### TASK 1:
In the MRO passage, how long will the spacecraft stay out of contact after it goes behind Mars?
### TASK 2:
List every distance in miles that the MRO passage gives.
### TASK 3:
Pick up the MRO passage after its last sentence and keep writing.

┌─ EXCERPT

Twenty-one minutes into the rocket firing, MRO will disappear behind Mars as seen from Earth and remain out of contact for a half hour.

"So we will not see the end of the burn itself," Graf said. "We will be doing all of this automatically on the spacecraft, that is, to terminate the burn. We will slew back to an attitude so that we can view back to Earth the minute we come out from behind Mars."

Flight controllers at JPL will regain radio contact at the point, but it will take another 30 minutes or so to analyze how the spacecraft's velocity is affecting the signal and thus, whether MRO successfully achieved orbit. The goal is a 35-hour orbit with a low point of about 249 miles and a high point of some 27,340 miles.

The spacecraft's cameras will be used to take a few test shots during the initial orbit, but the instruments will be put into hibernation for the remainder of the spring and summer while aerobraking runs its course.

To take full advantage of atmospheric braking, the low point of the orbit will be carefully reduced to around 62 miles. It will be raised, or "walked out," later, with the ultimate goal being a roughly circular orbit with a high point of at most 199 miles and a low point as close as 158 miles to the surface.

└─
┌─ RECORD EXTRACTS

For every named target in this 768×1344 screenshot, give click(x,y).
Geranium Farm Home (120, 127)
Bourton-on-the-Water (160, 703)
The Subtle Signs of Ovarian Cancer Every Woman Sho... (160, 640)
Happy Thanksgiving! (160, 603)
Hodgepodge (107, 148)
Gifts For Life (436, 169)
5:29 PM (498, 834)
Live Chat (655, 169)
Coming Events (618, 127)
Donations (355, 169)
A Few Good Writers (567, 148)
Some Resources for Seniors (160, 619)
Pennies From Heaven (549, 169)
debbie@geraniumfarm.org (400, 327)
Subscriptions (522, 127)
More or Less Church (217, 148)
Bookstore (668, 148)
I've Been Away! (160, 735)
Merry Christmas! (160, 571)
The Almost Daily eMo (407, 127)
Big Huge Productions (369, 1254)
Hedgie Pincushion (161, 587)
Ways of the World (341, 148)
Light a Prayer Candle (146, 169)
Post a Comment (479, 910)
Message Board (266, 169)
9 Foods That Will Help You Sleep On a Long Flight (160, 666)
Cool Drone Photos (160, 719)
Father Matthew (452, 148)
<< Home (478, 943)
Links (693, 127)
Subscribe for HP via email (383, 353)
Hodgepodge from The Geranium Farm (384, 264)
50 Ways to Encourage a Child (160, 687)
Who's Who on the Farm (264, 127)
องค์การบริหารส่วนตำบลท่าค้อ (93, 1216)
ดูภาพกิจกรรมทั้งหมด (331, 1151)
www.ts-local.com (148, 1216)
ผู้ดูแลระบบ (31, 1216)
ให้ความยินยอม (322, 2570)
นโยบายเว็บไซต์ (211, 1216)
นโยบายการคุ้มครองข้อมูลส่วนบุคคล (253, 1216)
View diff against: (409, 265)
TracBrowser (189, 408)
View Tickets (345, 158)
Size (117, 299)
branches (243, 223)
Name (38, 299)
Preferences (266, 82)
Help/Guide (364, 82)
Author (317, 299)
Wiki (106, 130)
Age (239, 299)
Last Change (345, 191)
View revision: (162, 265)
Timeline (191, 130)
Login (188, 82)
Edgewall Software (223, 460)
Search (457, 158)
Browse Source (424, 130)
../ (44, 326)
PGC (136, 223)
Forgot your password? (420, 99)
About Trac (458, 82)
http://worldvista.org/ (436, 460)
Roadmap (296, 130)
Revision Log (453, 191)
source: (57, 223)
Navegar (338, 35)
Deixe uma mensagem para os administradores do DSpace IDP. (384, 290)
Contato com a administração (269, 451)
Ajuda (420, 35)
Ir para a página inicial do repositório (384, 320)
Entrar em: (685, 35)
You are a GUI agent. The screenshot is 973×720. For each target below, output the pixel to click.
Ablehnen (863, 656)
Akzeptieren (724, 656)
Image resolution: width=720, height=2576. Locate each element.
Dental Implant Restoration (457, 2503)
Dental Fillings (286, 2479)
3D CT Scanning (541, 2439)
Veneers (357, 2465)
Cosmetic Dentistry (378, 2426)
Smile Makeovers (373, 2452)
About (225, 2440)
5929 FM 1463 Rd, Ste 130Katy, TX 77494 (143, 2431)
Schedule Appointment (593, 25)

└─

### TASK RESPONSE 1:
A half hour.

### TASK RESPONSE 2:
249 miles, 27,340 miles, 62 miles, 199 miles, 158 miles

### TASK RESPONSE 3:
Here is a timeline of major events on March 10 (in Earth-received Eastern Time):

10:24 a.m.: Final trajectory correction maneuver if needed

04:07 p.m.: Start spacecraft turn to orbit-insertion orientation

04:19 p.m.: Turn complete

04:24 p.m.: Orbit insertion rocket firing begins

04:45 p.m.: Spacecraft enters martian shadow; on battery power

04:47 p.m.: Loss of signal as MRO passes behnd Mars

04:51 p.m.: End of orbit insertion burn

05:13 p.m.: Spacecraft turns for Earth pointing

05:16 p.m.: Acquisition of signal

Once in its planned orbit next fall, science operations will commence.

"In 1964, Mariner 4 flew by Mars taking a stark set of 24 images showing a surprisingly barren, cold and dry planet," said Michael Meyer, NASA's lead Mars scientist at agency headquarters. "Over 40 years later, we're now poised to collect more data than all the previous missions combined. MRO is set to enter Mars orbit on (March) 10th and is expected to return 34 terabytes of information. This is about as much information as in a video store. I can only imagine the number of exciting things we're going to find on the planet.

The Mars Reconnaissance Orbiter began its journey Aug. 12, 2005, with a ground-shaking launch atop a Lockheed Martin Atlas 5 rocket. The spacecraft is the latest in a series of robotic probes designed to explore Mars at ever-increasing levels of detail.

Equipped with a suite of sophisticated cameras and other instruments, MRO will sniff out underground ice deposits, map the red planet's geology with unprecedented clarity and monitor its tenuous, dusty atmosphere.

It also will serve as a communications satellite, relaying measurements and observations from future Mars landers while using its own ultra-high-resolution camera and other instruments to identify possible landing sites.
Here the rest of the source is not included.